Had to drive past my ex-wife’s house to get to the park, and I saw her new guy mowing the lawn. You might think this would inspire EMOTIONS, and it does, but probably not what you think.

It is the most surreal thing in the world for me to think I was married once

1/whatev
I knew my ex for almost fifteen years, and was married for four. But “I” wasn’t involved in any of it. I’m still coming to terms with how emotionally abusive it was, but it’s like... that wasn’t me. *I* would have never stuck around for as long as I did.

2/
I also wouldn’t have panic proposed in a grief haze following my mom’s death. There was a lot I wouldn’t have done.

When you are closeted, it’s like you are in the sidecar of a motorcycle, but driving through your own life. A Constant Passenger.

3/
I lost decades of my life hiding away and just resigning to a joyless existence. Towards the end suicide became more and more of a tantalizing prospect.

I think, mostly, I was just scared. All the time. And I had no self-worth. It didn’t matter if I went away

4/
I didn’t have any support from my ex. Every time I tried to articulate that there was... something fundamentally wrong with me.. it was mostly met with indifference. “Go for a walk,” “try to get more sleep.” Perfunctory solutions for a complex problem.

5/
Our marriage was not great. It was strained. My own declining mental health turned sex into an anxiety trigger, until it eventually paused indefinitely. I was unhappy, unfulfilled, and stuck. My ex was the breadwinner, and that left me with very little maneuverability

6/
When I came out it was the mercy shot the marriage needed.

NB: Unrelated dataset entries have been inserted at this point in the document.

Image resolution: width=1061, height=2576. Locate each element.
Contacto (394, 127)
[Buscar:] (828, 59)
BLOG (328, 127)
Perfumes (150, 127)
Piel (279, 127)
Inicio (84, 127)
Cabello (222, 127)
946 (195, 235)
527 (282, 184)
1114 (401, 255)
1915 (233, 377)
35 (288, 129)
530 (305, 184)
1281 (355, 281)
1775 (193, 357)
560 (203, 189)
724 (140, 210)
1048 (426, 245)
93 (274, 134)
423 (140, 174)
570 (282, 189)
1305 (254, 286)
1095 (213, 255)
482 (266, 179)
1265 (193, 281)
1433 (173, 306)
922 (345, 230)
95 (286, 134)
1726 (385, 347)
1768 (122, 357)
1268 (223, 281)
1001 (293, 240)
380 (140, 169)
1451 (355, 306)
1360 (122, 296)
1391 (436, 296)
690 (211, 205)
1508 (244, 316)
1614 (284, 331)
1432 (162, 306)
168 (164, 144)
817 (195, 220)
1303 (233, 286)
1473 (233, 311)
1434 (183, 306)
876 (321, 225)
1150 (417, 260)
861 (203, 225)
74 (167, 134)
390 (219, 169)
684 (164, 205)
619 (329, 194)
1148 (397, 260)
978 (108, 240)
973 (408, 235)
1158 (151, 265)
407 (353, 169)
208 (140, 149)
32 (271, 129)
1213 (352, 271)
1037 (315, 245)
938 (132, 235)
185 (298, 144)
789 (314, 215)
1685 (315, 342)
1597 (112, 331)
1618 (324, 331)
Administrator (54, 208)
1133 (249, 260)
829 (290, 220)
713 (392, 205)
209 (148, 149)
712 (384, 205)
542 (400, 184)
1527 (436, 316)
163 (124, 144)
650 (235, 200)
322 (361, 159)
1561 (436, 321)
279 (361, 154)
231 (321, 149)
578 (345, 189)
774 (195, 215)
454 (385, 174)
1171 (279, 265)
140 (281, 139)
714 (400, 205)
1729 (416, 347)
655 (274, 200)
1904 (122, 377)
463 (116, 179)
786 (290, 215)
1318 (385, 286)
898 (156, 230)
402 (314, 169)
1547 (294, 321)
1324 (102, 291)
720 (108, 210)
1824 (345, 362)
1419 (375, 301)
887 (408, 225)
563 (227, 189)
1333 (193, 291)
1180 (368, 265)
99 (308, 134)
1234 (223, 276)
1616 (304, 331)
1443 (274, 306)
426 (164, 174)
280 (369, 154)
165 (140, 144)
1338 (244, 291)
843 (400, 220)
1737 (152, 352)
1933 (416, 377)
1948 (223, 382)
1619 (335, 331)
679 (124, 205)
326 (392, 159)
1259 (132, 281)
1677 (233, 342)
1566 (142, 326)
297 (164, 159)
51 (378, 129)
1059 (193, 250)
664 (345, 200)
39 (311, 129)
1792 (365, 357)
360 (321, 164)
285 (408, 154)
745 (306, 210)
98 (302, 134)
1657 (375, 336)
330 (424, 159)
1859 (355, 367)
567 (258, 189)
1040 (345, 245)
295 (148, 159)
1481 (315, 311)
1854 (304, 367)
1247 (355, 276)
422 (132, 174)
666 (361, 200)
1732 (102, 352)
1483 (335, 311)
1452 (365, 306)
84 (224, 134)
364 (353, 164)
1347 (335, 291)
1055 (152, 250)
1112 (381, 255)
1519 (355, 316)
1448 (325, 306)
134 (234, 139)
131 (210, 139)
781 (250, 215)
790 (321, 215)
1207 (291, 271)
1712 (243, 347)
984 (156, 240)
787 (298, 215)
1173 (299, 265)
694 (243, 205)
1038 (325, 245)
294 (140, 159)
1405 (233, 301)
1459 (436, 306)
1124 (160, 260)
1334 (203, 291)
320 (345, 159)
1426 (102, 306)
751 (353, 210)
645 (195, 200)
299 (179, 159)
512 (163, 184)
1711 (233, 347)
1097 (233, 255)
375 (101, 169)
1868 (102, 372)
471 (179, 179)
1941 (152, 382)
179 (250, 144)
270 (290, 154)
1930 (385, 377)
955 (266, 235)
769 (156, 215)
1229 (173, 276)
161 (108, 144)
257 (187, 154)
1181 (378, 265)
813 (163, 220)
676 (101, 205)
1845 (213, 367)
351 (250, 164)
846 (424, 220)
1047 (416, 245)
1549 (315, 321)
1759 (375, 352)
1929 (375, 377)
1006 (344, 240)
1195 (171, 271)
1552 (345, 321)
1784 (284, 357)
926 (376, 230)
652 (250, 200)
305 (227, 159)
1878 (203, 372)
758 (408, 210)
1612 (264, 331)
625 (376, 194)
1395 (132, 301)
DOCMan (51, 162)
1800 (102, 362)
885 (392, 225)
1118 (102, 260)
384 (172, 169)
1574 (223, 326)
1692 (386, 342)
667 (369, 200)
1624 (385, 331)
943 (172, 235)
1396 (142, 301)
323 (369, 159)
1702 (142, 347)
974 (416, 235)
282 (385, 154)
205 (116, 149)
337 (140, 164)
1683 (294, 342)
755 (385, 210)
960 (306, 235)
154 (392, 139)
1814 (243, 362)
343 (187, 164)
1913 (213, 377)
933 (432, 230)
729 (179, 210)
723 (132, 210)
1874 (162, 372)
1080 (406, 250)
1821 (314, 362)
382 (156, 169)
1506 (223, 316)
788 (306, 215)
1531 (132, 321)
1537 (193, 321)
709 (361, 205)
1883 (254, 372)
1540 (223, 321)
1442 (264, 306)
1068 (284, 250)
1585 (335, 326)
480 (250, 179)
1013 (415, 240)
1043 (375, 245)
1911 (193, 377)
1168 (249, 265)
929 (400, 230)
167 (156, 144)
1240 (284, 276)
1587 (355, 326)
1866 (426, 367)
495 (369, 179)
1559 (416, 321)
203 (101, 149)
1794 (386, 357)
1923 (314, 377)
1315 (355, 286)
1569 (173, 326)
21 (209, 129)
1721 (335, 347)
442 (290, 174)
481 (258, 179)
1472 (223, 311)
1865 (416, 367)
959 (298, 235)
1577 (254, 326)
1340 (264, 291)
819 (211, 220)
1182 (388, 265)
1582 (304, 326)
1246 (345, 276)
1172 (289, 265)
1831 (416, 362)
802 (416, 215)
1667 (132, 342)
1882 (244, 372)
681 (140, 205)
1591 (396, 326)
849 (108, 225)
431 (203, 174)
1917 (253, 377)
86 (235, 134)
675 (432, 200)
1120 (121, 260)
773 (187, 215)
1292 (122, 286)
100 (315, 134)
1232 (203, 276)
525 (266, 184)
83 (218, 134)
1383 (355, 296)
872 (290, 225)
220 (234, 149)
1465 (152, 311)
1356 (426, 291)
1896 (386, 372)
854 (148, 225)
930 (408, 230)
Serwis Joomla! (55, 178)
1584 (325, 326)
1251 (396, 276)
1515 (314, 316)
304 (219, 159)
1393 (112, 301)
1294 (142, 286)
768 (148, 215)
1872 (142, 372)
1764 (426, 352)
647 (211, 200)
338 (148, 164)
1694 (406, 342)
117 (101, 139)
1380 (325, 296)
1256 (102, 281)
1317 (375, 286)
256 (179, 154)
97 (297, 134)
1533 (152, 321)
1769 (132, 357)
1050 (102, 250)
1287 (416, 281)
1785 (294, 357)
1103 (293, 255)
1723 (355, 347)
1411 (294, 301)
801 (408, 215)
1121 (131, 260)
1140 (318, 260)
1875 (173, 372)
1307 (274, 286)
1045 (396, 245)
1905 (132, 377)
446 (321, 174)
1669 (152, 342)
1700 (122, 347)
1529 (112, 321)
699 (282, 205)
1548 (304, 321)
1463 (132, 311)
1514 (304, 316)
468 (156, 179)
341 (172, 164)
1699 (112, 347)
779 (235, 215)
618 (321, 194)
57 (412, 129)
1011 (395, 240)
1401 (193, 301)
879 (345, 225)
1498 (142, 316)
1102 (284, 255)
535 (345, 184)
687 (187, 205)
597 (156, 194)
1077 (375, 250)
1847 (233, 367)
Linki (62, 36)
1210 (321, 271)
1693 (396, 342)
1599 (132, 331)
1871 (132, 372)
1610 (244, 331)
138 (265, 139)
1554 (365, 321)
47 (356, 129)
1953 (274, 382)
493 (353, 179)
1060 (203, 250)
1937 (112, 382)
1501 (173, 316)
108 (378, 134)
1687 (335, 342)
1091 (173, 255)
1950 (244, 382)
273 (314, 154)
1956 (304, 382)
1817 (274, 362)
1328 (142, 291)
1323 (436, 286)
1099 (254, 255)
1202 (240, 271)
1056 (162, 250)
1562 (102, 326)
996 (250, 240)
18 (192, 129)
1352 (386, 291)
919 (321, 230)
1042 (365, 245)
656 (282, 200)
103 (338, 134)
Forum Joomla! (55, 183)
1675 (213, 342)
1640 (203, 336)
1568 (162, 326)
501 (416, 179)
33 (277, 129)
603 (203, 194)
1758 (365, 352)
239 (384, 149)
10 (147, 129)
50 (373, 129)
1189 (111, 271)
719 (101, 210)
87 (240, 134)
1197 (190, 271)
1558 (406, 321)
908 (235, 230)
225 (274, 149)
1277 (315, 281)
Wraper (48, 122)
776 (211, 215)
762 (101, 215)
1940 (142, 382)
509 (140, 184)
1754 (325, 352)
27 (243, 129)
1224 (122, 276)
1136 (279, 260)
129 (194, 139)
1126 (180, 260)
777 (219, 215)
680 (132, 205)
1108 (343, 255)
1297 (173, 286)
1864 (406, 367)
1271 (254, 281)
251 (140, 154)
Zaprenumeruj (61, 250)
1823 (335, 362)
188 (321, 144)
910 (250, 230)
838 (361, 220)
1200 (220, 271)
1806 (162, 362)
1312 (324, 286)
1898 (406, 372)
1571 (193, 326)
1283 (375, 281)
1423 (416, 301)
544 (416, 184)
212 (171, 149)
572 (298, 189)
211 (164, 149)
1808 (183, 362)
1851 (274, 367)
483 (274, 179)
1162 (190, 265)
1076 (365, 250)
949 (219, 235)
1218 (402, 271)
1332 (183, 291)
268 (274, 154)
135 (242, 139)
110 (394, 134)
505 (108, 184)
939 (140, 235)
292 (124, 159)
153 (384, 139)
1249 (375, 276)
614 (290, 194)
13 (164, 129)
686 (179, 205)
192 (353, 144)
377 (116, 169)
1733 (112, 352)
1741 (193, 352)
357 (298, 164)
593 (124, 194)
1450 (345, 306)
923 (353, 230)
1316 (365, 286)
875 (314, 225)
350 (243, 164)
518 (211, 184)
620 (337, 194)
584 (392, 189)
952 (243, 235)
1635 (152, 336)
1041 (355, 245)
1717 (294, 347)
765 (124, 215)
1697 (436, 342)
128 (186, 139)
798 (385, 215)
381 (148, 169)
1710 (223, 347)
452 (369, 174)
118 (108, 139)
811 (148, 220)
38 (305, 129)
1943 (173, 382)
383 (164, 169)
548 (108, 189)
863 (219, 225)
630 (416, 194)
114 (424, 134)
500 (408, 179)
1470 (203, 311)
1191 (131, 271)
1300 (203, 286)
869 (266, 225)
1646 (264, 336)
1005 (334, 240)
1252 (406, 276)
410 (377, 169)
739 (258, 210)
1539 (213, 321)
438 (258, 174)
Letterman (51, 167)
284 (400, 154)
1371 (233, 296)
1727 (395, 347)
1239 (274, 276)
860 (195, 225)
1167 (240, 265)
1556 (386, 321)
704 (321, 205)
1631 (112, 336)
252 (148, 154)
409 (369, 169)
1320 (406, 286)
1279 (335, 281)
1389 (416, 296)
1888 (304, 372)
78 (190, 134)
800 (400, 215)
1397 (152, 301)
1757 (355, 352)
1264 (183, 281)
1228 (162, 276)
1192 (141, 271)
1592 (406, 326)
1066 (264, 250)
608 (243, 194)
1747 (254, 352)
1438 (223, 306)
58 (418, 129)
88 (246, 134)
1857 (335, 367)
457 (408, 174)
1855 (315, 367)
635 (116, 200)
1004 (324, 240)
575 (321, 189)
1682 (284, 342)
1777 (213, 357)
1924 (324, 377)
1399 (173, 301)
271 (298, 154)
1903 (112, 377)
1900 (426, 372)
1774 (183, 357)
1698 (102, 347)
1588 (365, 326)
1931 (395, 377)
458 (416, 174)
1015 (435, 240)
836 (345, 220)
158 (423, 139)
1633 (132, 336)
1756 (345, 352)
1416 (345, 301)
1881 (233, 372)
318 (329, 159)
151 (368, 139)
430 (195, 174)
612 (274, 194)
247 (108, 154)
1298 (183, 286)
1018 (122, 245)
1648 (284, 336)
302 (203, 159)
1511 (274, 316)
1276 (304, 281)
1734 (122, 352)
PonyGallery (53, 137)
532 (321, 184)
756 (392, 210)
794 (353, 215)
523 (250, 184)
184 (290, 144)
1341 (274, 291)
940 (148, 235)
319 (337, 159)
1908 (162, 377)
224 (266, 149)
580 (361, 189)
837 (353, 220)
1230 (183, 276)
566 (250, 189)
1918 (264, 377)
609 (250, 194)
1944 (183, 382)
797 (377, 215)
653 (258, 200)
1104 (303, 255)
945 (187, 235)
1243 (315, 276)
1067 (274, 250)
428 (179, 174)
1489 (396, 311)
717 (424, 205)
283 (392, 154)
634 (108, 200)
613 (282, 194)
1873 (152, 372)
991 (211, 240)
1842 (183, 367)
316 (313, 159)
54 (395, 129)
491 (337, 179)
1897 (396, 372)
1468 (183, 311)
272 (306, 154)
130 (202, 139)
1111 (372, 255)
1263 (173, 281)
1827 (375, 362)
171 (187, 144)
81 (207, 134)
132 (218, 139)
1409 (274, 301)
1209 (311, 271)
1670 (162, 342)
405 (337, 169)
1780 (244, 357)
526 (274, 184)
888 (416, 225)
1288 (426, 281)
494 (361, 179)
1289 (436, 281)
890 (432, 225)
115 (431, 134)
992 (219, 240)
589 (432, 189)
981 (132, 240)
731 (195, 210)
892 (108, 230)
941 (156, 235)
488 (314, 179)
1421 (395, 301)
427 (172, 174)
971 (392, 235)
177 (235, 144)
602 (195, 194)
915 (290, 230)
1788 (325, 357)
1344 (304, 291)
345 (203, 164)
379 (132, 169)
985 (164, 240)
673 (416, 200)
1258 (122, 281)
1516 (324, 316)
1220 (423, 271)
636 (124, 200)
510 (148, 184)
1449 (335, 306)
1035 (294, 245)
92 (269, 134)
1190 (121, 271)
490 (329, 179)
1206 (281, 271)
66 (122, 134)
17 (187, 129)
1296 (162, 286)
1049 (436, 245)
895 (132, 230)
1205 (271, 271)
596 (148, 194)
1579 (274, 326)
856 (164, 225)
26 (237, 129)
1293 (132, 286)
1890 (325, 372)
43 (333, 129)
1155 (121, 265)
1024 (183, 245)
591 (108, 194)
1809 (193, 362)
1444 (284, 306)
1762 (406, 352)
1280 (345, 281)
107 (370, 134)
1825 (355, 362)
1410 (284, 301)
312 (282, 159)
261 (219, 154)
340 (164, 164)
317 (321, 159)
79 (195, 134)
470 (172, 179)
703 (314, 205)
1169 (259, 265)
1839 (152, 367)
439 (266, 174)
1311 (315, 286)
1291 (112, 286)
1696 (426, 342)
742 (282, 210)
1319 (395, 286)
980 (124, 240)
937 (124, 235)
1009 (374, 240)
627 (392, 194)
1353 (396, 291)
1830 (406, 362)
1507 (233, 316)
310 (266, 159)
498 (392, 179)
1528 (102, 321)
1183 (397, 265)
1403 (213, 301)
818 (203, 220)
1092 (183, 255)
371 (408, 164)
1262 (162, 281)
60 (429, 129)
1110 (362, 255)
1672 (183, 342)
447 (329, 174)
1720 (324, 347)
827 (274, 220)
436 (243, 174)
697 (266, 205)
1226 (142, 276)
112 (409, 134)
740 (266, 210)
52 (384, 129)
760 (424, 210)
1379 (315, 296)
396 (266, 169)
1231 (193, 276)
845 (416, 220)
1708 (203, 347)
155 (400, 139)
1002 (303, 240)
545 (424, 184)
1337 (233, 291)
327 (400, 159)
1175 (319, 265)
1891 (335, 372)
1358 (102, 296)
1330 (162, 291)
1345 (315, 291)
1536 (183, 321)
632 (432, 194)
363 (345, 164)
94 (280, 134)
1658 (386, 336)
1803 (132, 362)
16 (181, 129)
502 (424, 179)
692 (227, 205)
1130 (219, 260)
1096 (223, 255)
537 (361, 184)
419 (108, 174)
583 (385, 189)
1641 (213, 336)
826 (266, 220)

She didn’t want to be with a woman. I didn’t want to be with... her. It was an easy straw to break a camels back with.

I left with very little, unsure how I would make it.

6/
But a funny thing happened. The more I became myself, the more resilient I became. I found a good job and argued for good pay. I moved twice, despite having not lived by myself for decades. I got sick, and survived. Car issues. Rent problems.

6/
But I survived it all. Now I’m in an apartment I love, drawing daily. Even the bike was a success - I never would have spent that much on myself, especially for something that would force me to go outside.

I live my little life, and it is a good little life to live.

7/
I was with her for fifteen years and I can barely remember it. I have lived decades in the nearly two years since. I pass by that house and it is not mine, and it is not a place I ever want to set foot in again

In truth, I would be a stranger there.